2025 is the Year of Evals! Just like 2024, and 2023, and … — John Dickerson, CEO Mozilla AI

Introduction and Background 00:00

  • The speaker, now CEO of Mozilla AI, was previously at Arthur AI, a company focused on observability, evaluation, and security in AI and ML.
  • Mozilla AI is committed to supporting open source AI tooling and empowering the open source community.

Why 2025 is the "Year of Evaluations" 00:43

  • The intersection of system autonomy, increased enterprise awareness, and previously frozen IT budgets now being directed toward AI projects is driving the importance of evaluations (evals).
  • AI/ML monitoring and evaluation are intrinsically linked, as measuring performance is necessary for both.
  • AI became broadly understood across the enterprise after ChatGPT's launch, coinciding with budget freezes that left only pet projects like GenAI funded.
  • The shift from ML models providing outputs to autonomous/agentic systems taking action increases the stakes for proper evaluation.

Evolution of Enterprise AI Investment 04:19

  • Prior to late 2022, ML monitoring was established but usually limited to technical teams; impact on business KPIs was often acknowledged but not deeply prioritized.
  • Selling AI/ML solutions often struggled to gain attention beyond CIOs, with budget and attention more often allocated to issues like security or latency.
  • Despite the narrative that a CEO could get fired over an ML blunder, this hasn't materialized, and overall investment numbers in AI at large organizations (e.g., JPMC’s $100M over several years) were relatively small.
  • Economic fears in late 2022 led to widespread IT budget freezes for 2023, which might have stalled innovation if not for the arrival of ChatGPT.

The ChatGPT Effect and Budget Shifts 07:38

  • ChatGPT's launch at the end of 2022 captured the attention of senior executives, who experienced AI firsthand and became advocates for AI-driven projects.
  • Discretionary budget was unlocked for GenAI projects, with most new project funding in 2023 directed to GenAI pilots and science projects.

Transition to Production and Scaling Concerns 09:33

  • By 2024, GenAI applications were moving into production in the form of internal chat apps, hiring tools, and more.
  • As deployments scaled, business leaders began focusing on ROI, governance, risk, compliance, and brand impact, necessitating strong evaluation frameworks.
  • CFOs now demand quantitative risk and performance estimates, further making evaluation a priority.

2025: Maturity, Adoption, and Opportunities for Evaluation 10:25

  • AI budgets are increasing, science projects are moving to production, and 2025 is expected to see scaling and broad enterprise adoption.
  • The pace of AI model and product development has accelerated, with open source, venture capital, and big tech all contributing.
  • AI systems are increasingly autonomous, making robust evaluation essential for risk mitigation and business alignment.

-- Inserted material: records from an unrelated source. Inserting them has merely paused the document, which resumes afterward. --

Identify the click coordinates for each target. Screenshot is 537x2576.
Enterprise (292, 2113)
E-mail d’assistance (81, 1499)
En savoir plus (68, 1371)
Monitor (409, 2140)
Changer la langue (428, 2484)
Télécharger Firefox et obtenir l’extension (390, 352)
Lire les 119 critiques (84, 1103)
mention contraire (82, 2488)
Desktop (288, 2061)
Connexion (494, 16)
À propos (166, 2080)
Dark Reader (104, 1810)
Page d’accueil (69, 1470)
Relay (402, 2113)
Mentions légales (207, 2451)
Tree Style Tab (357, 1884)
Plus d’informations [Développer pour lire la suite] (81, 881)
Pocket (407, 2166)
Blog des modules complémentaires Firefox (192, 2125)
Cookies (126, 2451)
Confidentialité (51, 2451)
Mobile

The New Enterprise Stakeholder Landscape 12:08

  • Evaluation is now a key topic at all levels of enterprise leadership: CEOs, CFOs, CISOs, CIOs, CTOs.
  • CEOs are more knowledgeable and engaged with AI, influencing CFOs and others to prioritize investment and discussion.
  • CISOs have already started adopting tools for security-specific concerns (e.g., hallucination detection, prompt injection).
  • CIOs and CTOs require standardized metrics for decision-making, promoting evaluation as industry best practice.

Monitoring Multi-Agent Systems and Industry Trends 14:48

  • Companies in monitoring, observability, and security have shifted focus to encompass multi-agent system evaluation.
  • Monitoring the entire system, not just individual models or agents, is increasingly being adopted by both industry and government.
  • Recent reports on startup revenue in the evaluation space are outdated; the field is growing faster than previous data suggests.

Challenges: Domain Expertise and Human-in-the-loop Evaluation 16:18

  • Evaluations in generative AI, especially for domains like finance, require human experts due to complex, unstructured tasks (e.g., discounted cash flow analysis).
  • Expensive expert validation is currently necessary, especially for high-stakes use cases.
  • The importance of high-quality datasets and evaluation environments is highlighted, with significant investment in these competitive assets.

LLMs as Evaluators and Future Trends 18:17

  • Using LLMs as judges for evaluation (the "LLM as a judge" paradigm) is common practice, despite known biases compared to human evaluators.
  • LLM-based evaluation helps with dataset creation but requires careful validation to avoid propagating flaws or biases.
  • The field is actively researching and addressing these limitations, with human-in-the-loop validation currently essential.